MR HUMPHRIES (continuing):

scheme and the extent to which the States and Territories will be required to contribute financially. It therefore seems unlikely that the national scheme will be up and running by 30 June. To cover this contingency, the Bill removes the expiration date and allows the payment of subsidies in relation to sales after 30 June 2001.

In addition, because it is not known when the national scheme will commence, a replacement date for the cessation of subsidy payments cannot be set. To address this uncertainty, it is therefore also necessary to amend the Act to allow the payment of subsidies to continue until such time as the uniform national scheme becomes operational.

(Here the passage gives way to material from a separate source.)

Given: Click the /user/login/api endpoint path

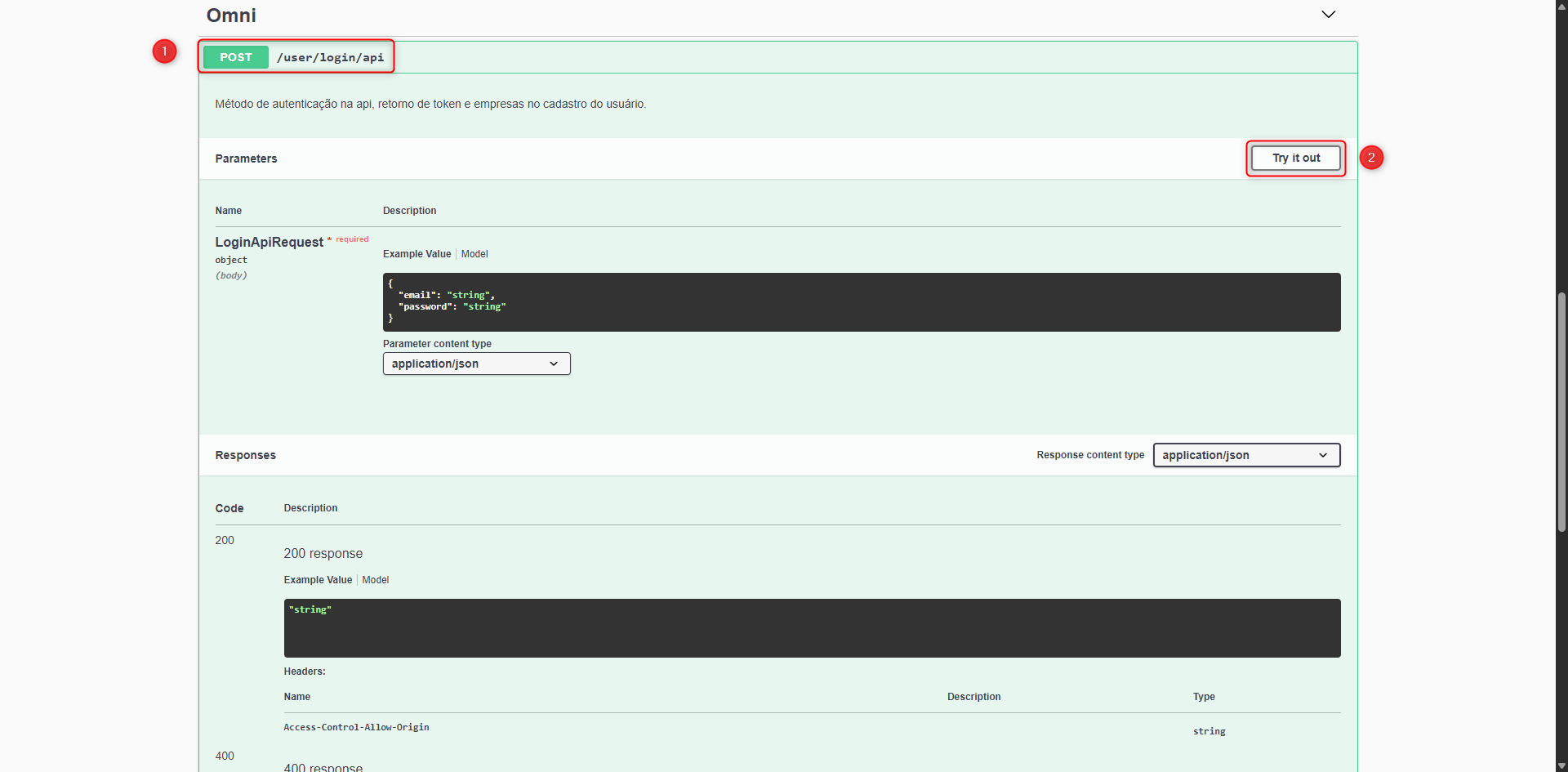Looking at the screenshot, I should coord(330,57).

Mr Speaker, the Bill will have no additional budget impact for this fiscal year, as the subsidy scheme is funded until 30 June 2001. Should the scheme continue through 2001-02, estimated funding of about $1 million per annum will be required.

In addition to these amendments, the Bill also includes some minor technical amendments to the Act.

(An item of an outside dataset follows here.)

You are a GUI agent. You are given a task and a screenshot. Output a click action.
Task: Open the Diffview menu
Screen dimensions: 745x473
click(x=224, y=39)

In conclusion, Mr Speaker, I commend the Bill to the Assembly.

Debate (on motion by Mr Quinlan ) adjourned to the next sitting.

Tree Protection (Interim Scheme) Bill 2001

Mr Smyth , pursuant to notice, presented the bill and its explanatory memorandum.

Title read by Clerk.

MR SMYTH (Minister for Urban Services, Minister for Business, Tourism and the Arts and Minister for Police and Emergency Services) (10.37): Mr Speaker, it gives me great pleasure to bring to the Assembly today a bill for the interim protection of trees in the Australian Capital Territory pending the establishment of a significant tree register.

In August last year the government tabled its response to report No 44 of the Standing Committee on Planning and Urban Services, entitled An appropriate tree management and protection policy for the ACT. In its response, the government agreed that, following a period of consultation with the community, it would establish a significant tree register. The protection provided by this bill will allow consultation papers for the establishment of a significant tree register to be released into the public realm without risk of accelerated tree loss, which has sometimes preceded the introduction of tree protection initiatives in other jurisdictions.

The bill provides protection for those trees on urban leased territory land which are likely to be included on a significant tree register once it is established. The definition of a significant or protected tree in the bill is deliberately conservative and is not intended to protect all trees in the territory-only those likely to be found significant. Neither will the bill put a halt on development in the territory. Rather, it will require developers to consider first development options which would allow the tree to be saved.